Why you should live on a tight budget after college
Now that you've graduated, you might be ready to drop your tight budget. Here's why keeping it up could be the best thing you can do for your finances.
When you finish college and land your first "real" job, it's easy to equate enjoying your new adult lifestyle with freely spending all your money as it comes in. While this impulse is normal, it's not great for your finances in the long term.
The period after graduation is an opportunity to establish healthy financial habits early. Here's how to start your postgraduate life off on the right foot by living on a tight budget.
Why you should start early
Beware the urge to procrastinate.
Sure, you'll work on your financial goals later. Budgeting, paying off your student loans, and saving for retirement — can't you wait to do these things until after you get your first raise, or get a better job, or get married and buy a home?
The truth is that life after college is the best time to establish healthy financial habits. This is the time in your life when you'll have the fewest financial obligations. You're a blank slate, and it's easy to shape your financial habits. Once you add in responsibilities like a mortgage, day care costs, and a credit card debt hangover from your honeymoon, changing how you manage your money becomes a whole lot more difficult.
6 tips for establishing healthy financial habits after graduation
Most new graduates can't wait to leave the ramen-and-roommates budget of the last few years behind. No one should begrudge you for wanting to improve your lifestyle, but here are six tips for doing it in a healthy way.
1. Track your spending
Now that you've got money coming in, you'll suddenly start to notice more and more tempting things to buy. There's nothing wrong with spending your hard-earned cash. Just don't let it get out of control. You can keep your spending in check by monitoring it, whether with the aid of an app, a spreadsheet, or old-fashioned pen and paper. Tracking your spending helps ensure that you spend money on what you really want and not on impulse purchases. This frees up cash to go toward your financial goals.
There's nothing wrong with spending your hard-earned cash. Just don't let it get out of control. Keep your spending in check by monitoring it with the aid of an app, a spreadsheet, or old-fashioned pen and paper."
2. Stick to a tight budget
The period after graduation is full of changes. You may be shopping for a new apartment, a new car, and a new wardrobe all at once. During this time of upheaval, keep your eye on the ball and take into account what you can actually afford.

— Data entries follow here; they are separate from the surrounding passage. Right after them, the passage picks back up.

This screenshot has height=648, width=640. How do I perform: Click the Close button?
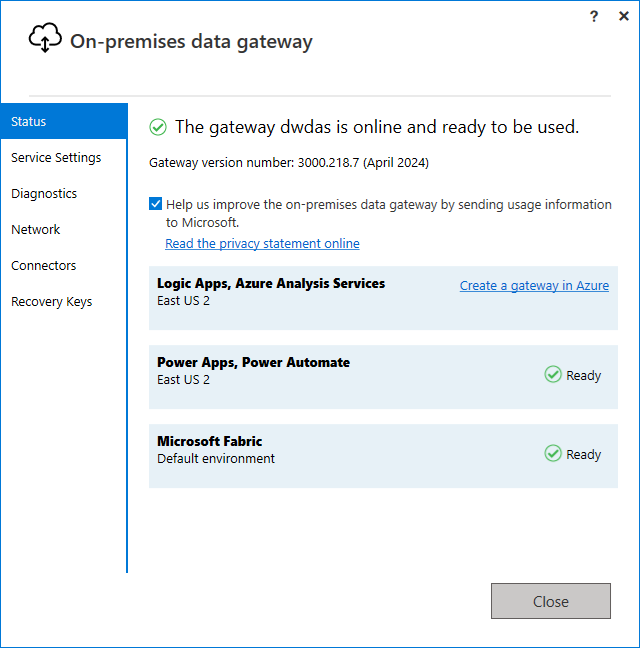pyautogui.click(x=551, y=601)
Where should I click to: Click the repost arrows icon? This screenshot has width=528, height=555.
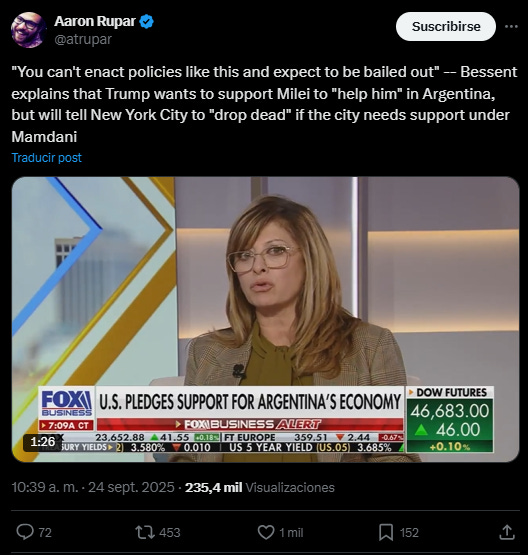click(x=145, y=532)
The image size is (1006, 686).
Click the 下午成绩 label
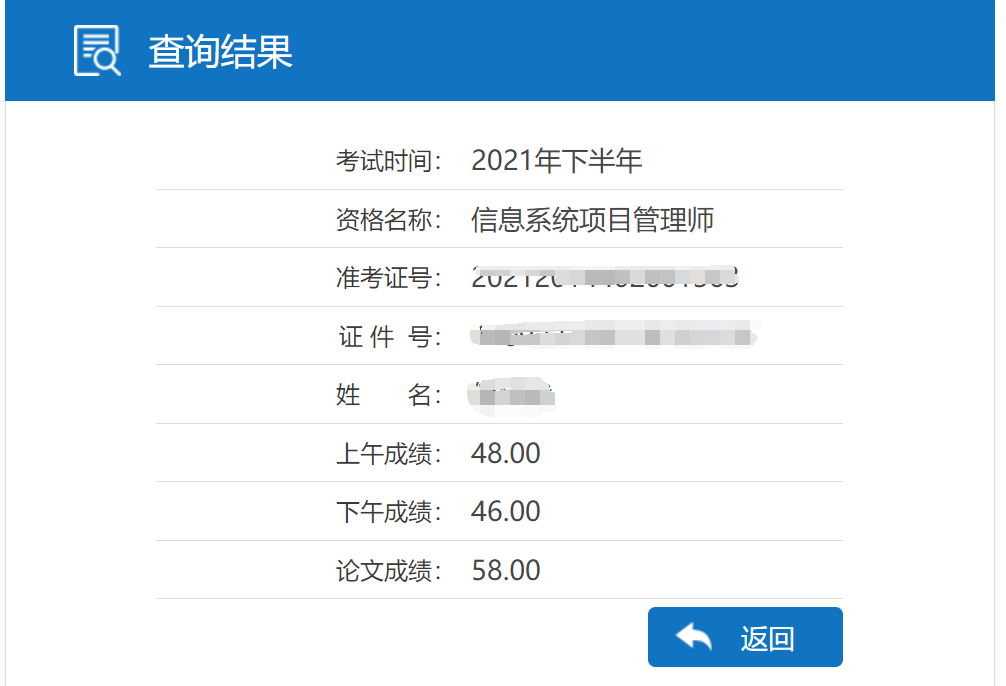click(x=389, y=512)
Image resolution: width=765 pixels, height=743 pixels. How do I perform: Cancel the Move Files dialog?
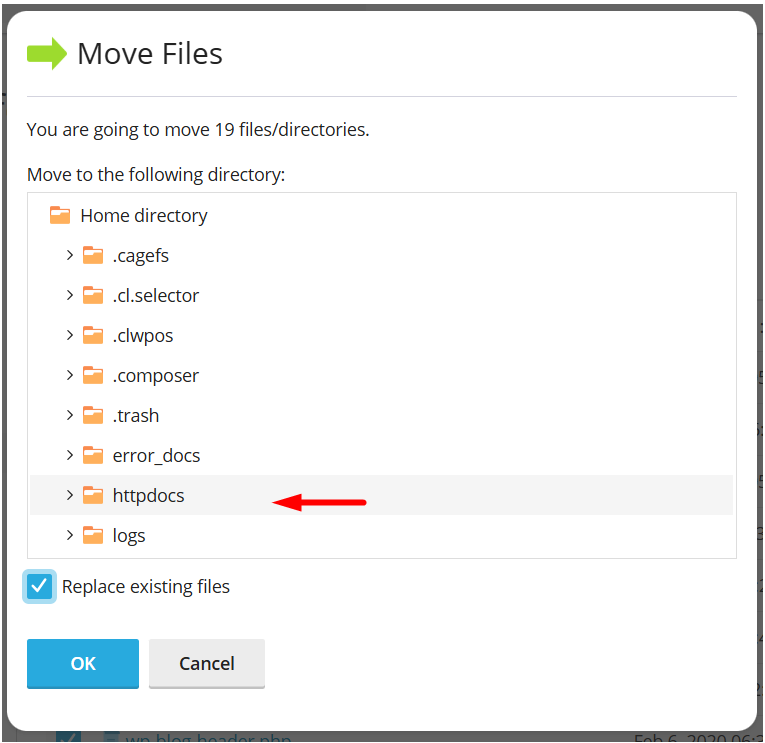coord(207,663)
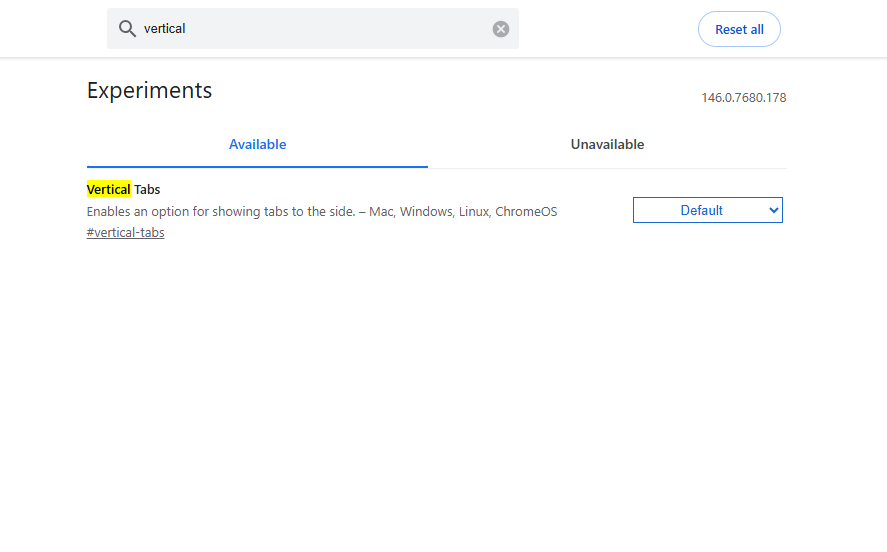Screen dimensions: 887x552
Task: Click the "Mac, Windows, Linux, ChromeOS" platform text
Action: [462, 211]
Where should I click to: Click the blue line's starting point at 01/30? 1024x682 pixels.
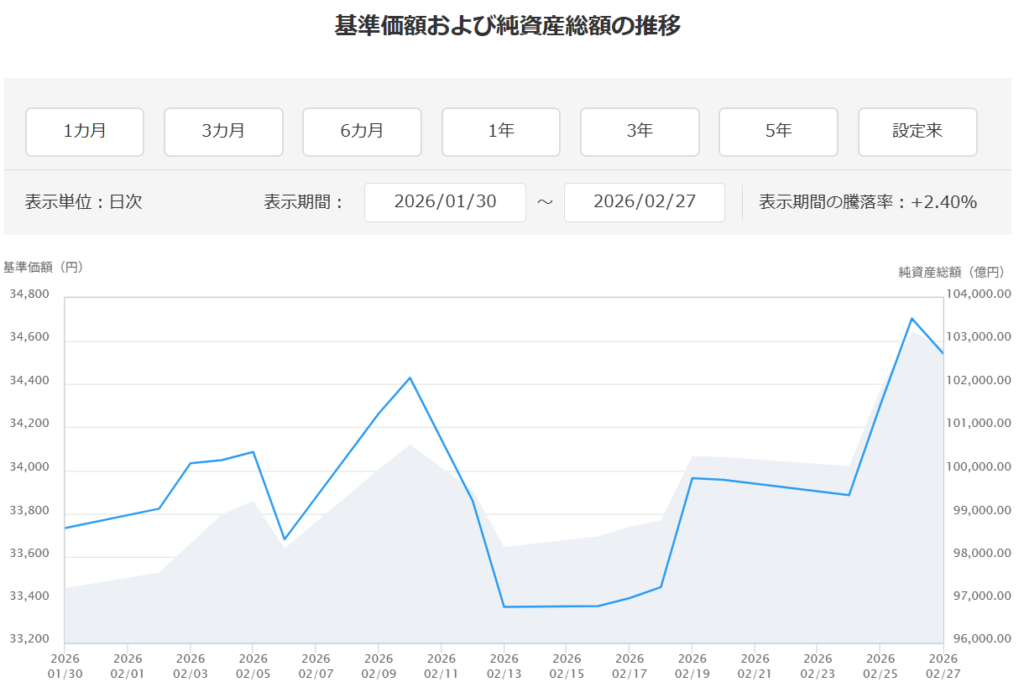[66, 527]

Avoid splurging on an overpriced car or apartment by setting maximum spend budgets before you make any decisions. Keep in mind that you'll only know those numbers once you know what it costs to take care of your other financial needs first, so prepare to crunch some numbers.
3. Stay away from credit
With new income also comes new access to credit, and soon those preapproved offers will start appearing in the mailbox. Using a credit card responsibly (by paying it off every month) can improve your credit score, but watch out for purchases you can't afford. Track your expenses to help avoid charging too much to your credit card. If you do overspend, remember to make (at least) the minimum payment. That way, you'll avoid penalties and protect your credit score.
4. Avoid subscription creep
Amazon Prime, Audible, Crave, HelloFresh, Netflix, Spotify ... It's easy to sign up for a few free trials and accidentally find yourself shelling out hundreds of dollars per month in recurring fees. Before you sign up for a subscription service, ask yourself whether you really need it. If you think you can't live without taking advantage of a free trial, set a calendar reminder before the cancellation date. If you change your mind, cancel before it renews.
5. Prioritize debt freedom
If you've graduated with student loan debt, you'll eventually have to start paying it back. Paying back debt can be a pain, so avoid the shock of your loan going into repayment by budgeting for it now. You could also get a head start and achieve debt freedom sooner by making payments before the grace period ends.
6. Start small with savings
The hardest part about saving money isn't finding the room in your personal budget; it's establishing the habit. Saving money for your future can be boring (and therefore easy to ignore) so set it and forget it with a small automated monthly contribution. You won't feel like you've lost any money since you won't be manually taking it out, and you'll grow your nest egg. When you earn a raise, don't forget to increase the contribution accordingly.
These strategies are an excellent starting point for establishing healthy financial habits. As you become more established and earn more money, you'll be ready to up your financial game thanks to the strong financial foundation you set up for yourself now.